P. Pravec et al. (2014)

Published
May 1, 2014
Journal
Icarus · Vol. 233
DOI
10.1016/j.icarus.2014.01.026

At a GlanceAI

Lightcurves show Apophis is a mildly excited tumbler with a near‑prolate inertia ellipsoid, constraining its precession/rotation periods.

SummaryAI

Using a densely calibrated multi-telescope lightcurve campaign, the authors show (99942) Apophis is in non-principal-axis rotation (tumbling) in a Short-Axis Mode state. They invert the full-apparition photometry to jointly solve for spin state and a convex shape, finding a near-prolate inertia structure (I2≈I3, much larger than I1) that yields sizeable wobble even though the excitation energy is low (E/E0≈1.024). The model provides distinct precession and spin periods (Pφ≈27.38 h, Pw≈263 h) and a retrograde angular-momentum direction, which narrows the plausible Yarkovsky drift range relevant to post-2029 impact-keyhole predictions.

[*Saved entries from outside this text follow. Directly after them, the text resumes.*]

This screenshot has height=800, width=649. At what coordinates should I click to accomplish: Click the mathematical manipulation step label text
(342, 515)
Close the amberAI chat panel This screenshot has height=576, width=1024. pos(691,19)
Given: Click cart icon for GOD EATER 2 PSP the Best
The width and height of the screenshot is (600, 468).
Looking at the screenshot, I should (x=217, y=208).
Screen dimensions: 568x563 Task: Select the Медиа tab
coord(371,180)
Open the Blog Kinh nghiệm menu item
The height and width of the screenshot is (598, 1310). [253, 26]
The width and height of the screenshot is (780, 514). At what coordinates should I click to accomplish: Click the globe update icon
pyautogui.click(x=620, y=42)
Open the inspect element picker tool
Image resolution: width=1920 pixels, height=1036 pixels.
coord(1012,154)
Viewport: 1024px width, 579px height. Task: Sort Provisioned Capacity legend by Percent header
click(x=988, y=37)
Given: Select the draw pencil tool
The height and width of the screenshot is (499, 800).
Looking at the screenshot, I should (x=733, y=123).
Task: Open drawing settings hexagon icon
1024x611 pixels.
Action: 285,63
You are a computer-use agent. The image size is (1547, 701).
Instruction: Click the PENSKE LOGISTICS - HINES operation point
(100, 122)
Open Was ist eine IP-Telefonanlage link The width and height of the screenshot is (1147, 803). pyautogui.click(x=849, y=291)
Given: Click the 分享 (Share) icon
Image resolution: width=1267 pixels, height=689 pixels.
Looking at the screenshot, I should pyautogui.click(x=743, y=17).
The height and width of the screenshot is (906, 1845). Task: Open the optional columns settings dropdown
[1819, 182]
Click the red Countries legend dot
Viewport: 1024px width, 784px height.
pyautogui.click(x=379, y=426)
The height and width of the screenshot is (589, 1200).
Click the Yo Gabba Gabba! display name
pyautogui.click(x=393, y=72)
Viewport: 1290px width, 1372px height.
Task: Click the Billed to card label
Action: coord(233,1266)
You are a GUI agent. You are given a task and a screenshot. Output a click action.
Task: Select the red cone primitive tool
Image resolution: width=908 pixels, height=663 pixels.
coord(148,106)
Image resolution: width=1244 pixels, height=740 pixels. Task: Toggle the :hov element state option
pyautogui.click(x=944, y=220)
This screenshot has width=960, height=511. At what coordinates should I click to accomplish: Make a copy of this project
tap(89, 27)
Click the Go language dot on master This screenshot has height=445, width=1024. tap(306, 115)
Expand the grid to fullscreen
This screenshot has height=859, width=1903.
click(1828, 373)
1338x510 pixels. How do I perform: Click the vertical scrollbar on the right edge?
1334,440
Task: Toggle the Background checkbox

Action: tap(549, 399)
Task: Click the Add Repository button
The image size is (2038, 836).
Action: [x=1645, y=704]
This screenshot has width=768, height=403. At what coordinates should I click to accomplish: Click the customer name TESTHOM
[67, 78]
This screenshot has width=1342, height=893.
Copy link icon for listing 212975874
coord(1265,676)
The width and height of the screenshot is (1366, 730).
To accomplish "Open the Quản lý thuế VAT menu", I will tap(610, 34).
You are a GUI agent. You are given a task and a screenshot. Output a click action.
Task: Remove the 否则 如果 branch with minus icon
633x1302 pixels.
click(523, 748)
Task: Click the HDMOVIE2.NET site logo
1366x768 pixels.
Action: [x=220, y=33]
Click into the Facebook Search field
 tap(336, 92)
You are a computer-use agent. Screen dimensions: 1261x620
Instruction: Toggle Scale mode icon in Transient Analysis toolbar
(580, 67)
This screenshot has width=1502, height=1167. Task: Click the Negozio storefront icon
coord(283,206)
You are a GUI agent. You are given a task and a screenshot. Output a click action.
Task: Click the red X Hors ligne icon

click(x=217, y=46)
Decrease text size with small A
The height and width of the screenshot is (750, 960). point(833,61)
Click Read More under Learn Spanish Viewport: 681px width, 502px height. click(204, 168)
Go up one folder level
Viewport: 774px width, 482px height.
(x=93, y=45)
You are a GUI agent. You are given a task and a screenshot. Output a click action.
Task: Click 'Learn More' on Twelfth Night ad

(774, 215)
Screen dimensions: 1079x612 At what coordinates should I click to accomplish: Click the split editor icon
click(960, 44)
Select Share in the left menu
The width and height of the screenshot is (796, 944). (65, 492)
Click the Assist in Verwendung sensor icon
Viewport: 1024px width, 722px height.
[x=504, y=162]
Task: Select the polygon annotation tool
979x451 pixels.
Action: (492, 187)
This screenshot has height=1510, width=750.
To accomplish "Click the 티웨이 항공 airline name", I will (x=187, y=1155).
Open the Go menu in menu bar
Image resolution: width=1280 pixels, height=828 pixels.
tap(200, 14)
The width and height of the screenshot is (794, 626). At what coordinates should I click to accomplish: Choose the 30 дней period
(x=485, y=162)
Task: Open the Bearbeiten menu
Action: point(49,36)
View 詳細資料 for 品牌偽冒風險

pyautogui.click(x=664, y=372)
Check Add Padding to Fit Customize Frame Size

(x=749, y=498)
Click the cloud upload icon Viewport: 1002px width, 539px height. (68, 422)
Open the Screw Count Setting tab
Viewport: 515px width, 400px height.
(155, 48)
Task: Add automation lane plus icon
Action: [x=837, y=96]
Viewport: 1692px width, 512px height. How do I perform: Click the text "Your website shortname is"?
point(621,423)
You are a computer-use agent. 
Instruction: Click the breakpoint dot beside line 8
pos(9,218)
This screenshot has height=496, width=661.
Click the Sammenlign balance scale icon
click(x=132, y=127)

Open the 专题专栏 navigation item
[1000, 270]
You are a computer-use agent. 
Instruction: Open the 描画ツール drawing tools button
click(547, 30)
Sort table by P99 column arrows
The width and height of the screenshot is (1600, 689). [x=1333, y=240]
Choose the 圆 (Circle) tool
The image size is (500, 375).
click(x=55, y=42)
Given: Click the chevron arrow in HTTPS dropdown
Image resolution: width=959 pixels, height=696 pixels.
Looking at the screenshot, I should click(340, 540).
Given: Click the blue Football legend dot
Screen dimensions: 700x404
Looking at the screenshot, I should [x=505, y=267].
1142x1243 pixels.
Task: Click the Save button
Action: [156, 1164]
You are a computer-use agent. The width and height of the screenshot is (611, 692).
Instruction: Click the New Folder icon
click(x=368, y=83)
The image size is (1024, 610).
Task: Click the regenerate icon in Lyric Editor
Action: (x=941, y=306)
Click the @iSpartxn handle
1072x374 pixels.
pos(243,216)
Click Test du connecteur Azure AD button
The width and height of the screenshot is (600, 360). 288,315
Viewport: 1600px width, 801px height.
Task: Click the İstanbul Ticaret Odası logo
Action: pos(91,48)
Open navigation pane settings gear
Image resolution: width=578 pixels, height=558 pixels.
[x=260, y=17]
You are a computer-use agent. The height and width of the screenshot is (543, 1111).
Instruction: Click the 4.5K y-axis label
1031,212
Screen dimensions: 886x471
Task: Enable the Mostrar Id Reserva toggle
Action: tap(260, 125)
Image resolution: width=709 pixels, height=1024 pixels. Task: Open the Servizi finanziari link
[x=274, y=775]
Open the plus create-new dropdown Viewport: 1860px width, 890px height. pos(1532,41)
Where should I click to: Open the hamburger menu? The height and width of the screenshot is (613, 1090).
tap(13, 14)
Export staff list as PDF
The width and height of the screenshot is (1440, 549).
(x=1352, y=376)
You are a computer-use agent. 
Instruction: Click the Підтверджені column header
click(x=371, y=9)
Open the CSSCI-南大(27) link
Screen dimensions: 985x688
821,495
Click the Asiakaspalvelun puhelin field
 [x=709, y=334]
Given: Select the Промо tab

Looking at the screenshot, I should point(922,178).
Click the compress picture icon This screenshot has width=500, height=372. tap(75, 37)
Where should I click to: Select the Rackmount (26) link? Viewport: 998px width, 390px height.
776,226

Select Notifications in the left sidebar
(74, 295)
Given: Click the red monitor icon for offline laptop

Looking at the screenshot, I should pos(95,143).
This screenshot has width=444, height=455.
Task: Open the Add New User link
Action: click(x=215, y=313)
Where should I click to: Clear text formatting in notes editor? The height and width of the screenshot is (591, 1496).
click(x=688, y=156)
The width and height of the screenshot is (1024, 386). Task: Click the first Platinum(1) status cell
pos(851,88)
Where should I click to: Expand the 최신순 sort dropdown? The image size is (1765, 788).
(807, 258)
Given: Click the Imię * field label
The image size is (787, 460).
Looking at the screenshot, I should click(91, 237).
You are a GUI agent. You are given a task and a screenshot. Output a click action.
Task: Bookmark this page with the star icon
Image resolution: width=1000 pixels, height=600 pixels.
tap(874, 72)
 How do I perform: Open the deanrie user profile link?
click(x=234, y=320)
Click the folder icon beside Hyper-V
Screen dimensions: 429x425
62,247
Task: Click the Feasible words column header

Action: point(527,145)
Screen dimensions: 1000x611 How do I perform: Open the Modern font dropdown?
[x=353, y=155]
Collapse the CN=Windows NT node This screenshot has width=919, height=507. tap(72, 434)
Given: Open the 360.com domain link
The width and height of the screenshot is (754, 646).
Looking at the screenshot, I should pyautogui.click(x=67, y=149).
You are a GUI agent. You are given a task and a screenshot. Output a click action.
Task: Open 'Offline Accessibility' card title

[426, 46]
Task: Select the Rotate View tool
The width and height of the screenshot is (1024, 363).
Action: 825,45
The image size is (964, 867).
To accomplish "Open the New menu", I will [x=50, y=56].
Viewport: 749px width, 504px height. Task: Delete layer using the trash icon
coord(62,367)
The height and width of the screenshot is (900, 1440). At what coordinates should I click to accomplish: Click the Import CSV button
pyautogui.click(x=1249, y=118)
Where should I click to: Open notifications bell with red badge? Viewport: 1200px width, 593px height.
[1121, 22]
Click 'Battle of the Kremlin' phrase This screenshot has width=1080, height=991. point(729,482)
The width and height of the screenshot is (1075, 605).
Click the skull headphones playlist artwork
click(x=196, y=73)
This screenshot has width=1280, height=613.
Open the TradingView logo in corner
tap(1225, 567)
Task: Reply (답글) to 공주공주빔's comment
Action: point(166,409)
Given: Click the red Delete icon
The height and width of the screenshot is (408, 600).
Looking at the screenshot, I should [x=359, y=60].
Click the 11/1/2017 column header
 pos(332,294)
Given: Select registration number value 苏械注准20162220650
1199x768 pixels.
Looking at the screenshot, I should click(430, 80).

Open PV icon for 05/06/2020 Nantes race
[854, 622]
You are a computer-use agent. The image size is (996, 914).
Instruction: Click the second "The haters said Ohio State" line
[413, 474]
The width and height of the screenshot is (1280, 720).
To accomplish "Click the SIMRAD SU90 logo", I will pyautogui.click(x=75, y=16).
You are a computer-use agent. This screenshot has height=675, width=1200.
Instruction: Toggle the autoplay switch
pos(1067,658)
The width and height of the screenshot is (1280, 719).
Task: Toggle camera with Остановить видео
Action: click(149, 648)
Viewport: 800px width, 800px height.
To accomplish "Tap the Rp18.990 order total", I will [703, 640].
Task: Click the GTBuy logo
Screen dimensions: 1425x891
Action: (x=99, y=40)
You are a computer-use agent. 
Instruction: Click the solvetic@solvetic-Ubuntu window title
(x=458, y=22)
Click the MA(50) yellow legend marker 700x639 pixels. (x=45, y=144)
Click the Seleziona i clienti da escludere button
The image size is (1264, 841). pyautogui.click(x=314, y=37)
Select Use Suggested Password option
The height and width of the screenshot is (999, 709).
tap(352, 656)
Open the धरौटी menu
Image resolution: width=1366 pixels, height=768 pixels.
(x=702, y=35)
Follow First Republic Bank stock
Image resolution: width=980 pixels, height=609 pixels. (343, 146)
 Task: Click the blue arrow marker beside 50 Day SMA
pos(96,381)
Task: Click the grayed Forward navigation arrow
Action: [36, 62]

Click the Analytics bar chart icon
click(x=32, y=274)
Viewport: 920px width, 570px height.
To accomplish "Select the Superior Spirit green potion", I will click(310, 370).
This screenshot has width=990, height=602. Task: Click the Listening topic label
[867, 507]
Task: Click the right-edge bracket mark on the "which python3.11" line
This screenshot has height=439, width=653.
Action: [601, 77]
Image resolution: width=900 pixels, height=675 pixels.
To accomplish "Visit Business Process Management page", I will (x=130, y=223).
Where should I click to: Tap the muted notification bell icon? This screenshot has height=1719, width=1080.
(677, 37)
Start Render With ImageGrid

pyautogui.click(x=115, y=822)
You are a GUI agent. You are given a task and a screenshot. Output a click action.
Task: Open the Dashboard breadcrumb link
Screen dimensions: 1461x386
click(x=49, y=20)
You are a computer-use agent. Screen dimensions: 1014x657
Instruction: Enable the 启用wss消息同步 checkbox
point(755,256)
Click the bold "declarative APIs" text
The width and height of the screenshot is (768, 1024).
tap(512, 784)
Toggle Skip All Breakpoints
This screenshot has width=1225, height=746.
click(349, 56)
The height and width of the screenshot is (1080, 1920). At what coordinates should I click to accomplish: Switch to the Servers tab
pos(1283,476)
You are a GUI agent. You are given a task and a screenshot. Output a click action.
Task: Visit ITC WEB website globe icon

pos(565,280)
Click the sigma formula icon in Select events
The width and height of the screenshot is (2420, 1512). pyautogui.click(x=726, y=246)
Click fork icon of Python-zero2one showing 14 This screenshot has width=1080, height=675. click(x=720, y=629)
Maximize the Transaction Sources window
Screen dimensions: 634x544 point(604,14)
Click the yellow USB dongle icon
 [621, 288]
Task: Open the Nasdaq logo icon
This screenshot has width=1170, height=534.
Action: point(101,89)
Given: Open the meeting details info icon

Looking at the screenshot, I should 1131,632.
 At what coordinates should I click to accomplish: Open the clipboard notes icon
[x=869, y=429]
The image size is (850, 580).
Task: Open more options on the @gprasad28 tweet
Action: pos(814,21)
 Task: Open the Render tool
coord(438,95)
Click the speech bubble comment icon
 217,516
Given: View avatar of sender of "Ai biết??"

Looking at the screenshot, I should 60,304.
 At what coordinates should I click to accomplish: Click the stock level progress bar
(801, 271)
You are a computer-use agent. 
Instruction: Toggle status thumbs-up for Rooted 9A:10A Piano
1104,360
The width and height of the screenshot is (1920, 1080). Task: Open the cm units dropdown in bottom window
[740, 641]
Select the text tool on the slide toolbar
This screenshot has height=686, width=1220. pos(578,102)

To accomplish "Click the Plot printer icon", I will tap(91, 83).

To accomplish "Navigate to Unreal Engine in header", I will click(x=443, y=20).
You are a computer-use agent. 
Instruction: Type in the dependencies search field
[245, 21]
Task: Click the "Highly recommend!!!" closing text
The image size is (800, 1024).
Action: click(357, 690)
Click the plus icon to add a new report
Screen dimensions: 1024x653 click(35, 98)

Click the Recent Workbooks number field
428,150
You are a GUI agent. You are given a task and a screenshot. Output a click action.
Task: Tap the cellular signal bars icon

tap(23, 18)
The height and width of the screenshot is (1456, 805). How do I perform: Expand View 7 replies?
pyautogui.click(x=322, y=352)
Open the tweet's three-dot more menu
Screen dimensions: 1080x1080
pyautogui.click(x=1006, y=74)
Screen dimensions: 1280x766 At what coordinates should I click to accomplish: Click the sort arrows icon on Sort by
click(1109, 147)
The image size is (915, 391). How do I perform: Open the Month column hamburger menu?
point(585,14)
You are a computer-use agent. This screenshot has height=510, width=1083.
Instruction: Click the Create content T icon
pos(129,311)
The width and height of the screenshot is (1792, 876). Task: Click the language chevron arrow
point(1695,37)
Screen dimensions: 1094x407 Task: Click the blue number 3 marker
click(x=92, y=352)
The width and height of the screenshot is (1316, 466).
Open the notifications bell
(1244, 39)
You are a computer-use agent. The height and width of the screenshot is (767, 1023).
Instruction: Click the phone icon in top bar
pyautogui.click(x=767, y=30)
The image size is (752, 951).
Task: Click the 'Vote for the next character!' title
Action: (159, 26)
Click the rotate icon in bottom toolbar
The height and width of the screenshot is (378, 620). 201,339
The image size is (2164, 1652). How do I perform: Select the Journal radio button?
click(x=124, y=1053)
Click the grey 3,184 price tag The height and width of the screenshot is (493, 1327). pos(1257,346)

More broadly, Apophis is placed in the “slow tumbler” population, where observed PA/NPA transitions appear to track roughly constant damping time, hinting either multiple excitation pathways or size-dependent dissipation (lQ).

Method SnapshotAI

Convex lightcurve inversion with rigid-body NPA (Euler-equations) dynamics fits multi-epoch photometry to solve for Apophis’s tumbling state and shape.

BackgroundAI

Background in asteroid lightcurve photometry plus rigid-body rotation (principal moments, precession in SAM/LAM) is needed to follow the tumbling/shape inference.